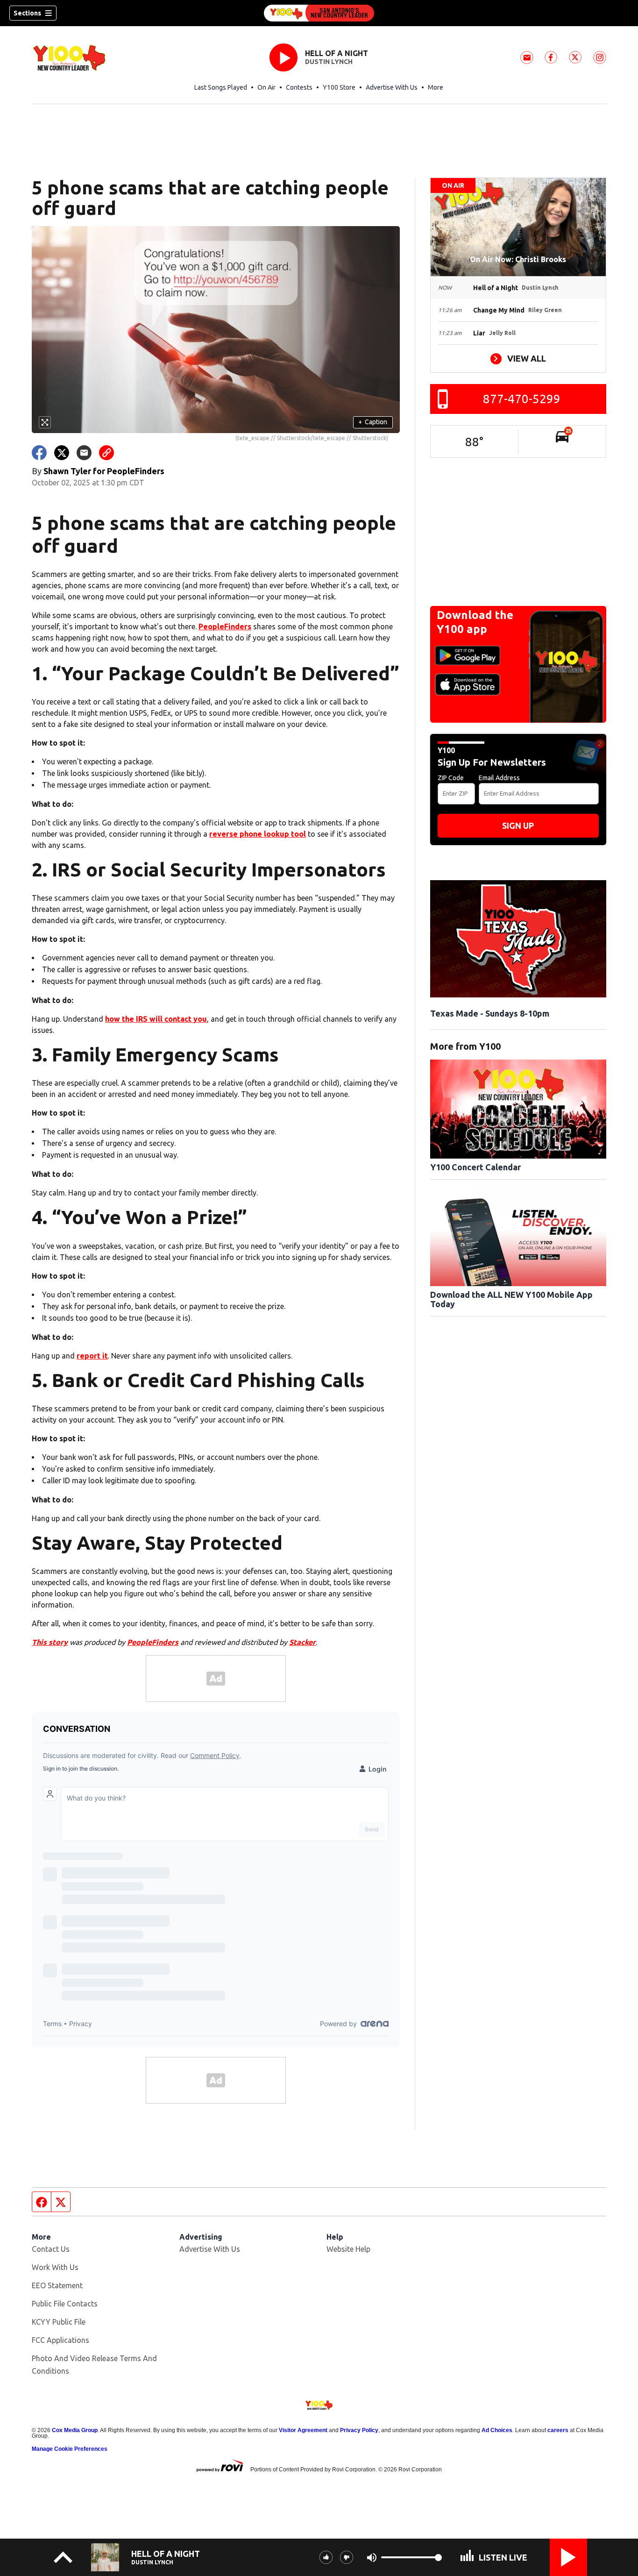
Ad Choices (497, 2430)
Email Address (499, 778)
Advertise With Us (392, 87)
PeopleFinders (224, 626)
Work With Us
┄┄┄┄┄┄
* Exercise
The data is to be returned exactly as it stands, pictures aside.

* Final answer
Ad Choices (497, 2430)
Email Address (499, 778)
Advertise With Us (392, 87)
PeopleFinders (224, 626)
Work With Us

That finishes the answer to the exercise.